Is there a choice to be had in this merry-go-round or is such volition actually a fiction? Time envelops us and seems to decide it all according to a rate of flow completely out of our hands. Our relationship to time appears to change with the shifting moods and states of emotion which define our experience. We are happy and absorbed intensely in one moment and it fleets on by. We fall into a canyon of boredom in the next and the seconds slow down to a pace which makes the moment a tedious chore. The rate is the same and yet our experience of it can change. As we grow older time itself begins to speed up indefinitely as the seasons rush in faster circles, leaving us to wonder where all the years are going in such a hurry. Time is truly the prime mover and shaker of this reality.

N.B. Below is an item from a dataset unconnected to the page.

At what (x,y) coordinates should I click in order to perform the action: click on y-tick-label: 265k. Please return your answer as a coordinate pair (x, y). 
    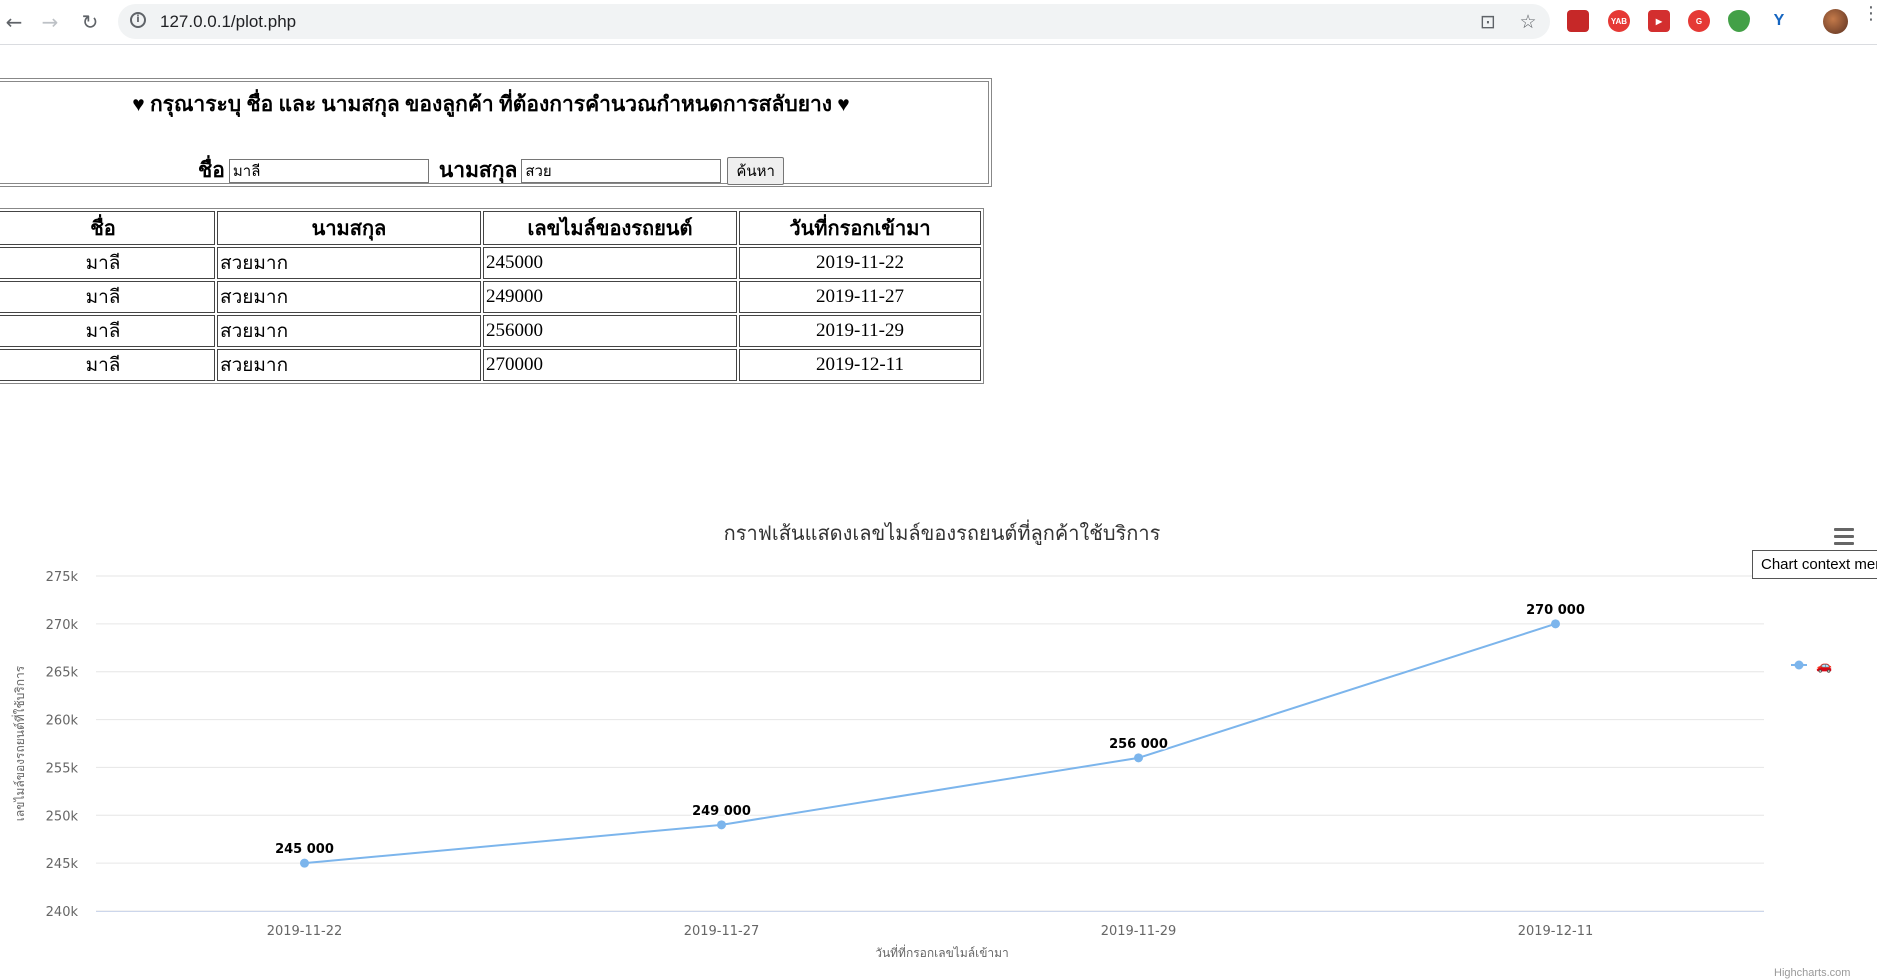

We believe we can do things, and yet the events of our life can be seen as one domino teetering to the floor by way of the one before and after it. The last domino is caught in a string of events having begun from the first. As one of my favourite writers described it: first a tree falls and creates the first bridge. Then we build and build, refining and tweaking the concept and its applications, until great steel connectors are built as marvelous designs, permitting large volumes of us humans to tread onto places and sights which would have been otherwise impossible. The architects, builders and city rulers all take credit for the work and yet from a certain point of view — behind the veil of time — it can be seen as an inevitable event connecting back to that first domino, the tree which had fallen down.

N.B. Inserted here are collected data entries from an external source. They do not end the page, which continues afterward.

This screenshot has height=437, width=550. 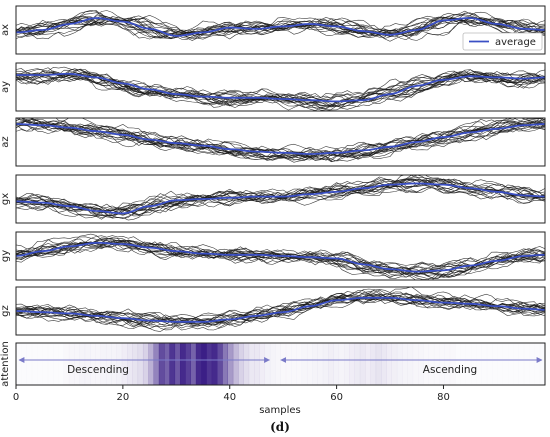 I want to click on average-line-gy, so click(x=280, y=257).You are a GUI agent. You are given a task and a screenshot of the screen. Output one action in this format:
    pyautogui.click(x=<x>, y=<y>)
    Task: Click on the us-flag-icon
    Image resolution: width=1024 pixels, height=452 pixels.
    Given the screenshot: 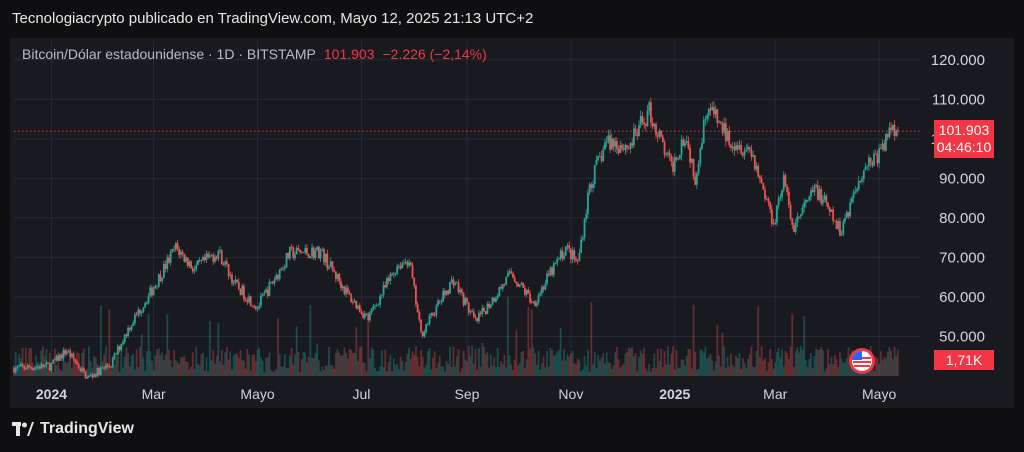 What is the action you would take?
    pyautogui.click(x=862, y=361)
    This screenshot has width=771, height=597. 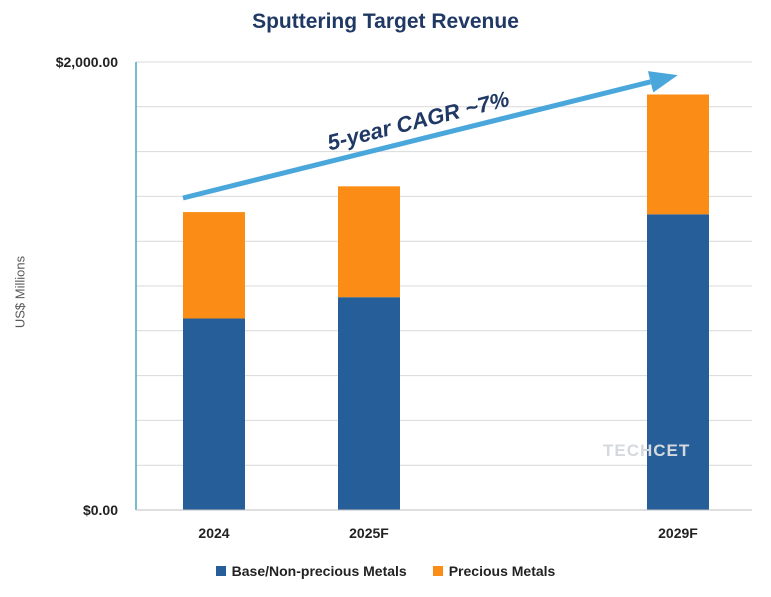 I want to click on legend-label: Precious Metals, so click(x=502, y=571).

If a magnifying glass were made to stretch out the cloth of time, the details would be seen and an individual’s thoughts and emotions would be revealed. Speed up time and those moments of seeming volition, discretion and the will to decide between allegedly available options, would disappear. Only the dominoes would be seen at this level and, yet, you have to wonder if choices are real in themselves, or if they are simply details which are arbitrary and irrelevant to the outcomes which are brought about. Think of the momentum which rushes from one point in time to the next, and all of the events which come together, merging and weaving, and giving birth to more and more events. A man comes to a fork on the road and believes he is making a decision. Speed up your perception of time and it was not he who made the decision; it was the gravity of momentum pushing on his buttons to make him act as was always inevitable, expected and planned for him given the circumstances.
Choice doesn’t seem to be a real thing. It is more like a concept which has been accepted as true. There are thoughts in our minds which grant us inner perceptions and the ability to conceive in artistic and scientific ways, but how we act given a situation appears to be a predestined rolling over of one domino and event to the next series, ad infinitum, connecting the alpha and omega face of time and reality. A question arises on whether it is even important whether there be a choice afforded to us mortals as a device to play with and make our lives worthy of living. Yet simply to be here, and to be endowed with the ability to perceive and be conscious to some degree or another, is quite a miracle given the alternative of utter nonexistence. Perhaps it is more a matter of our expectations having grown from a humble degree in some far off beginning to the rather grandiose size it is today.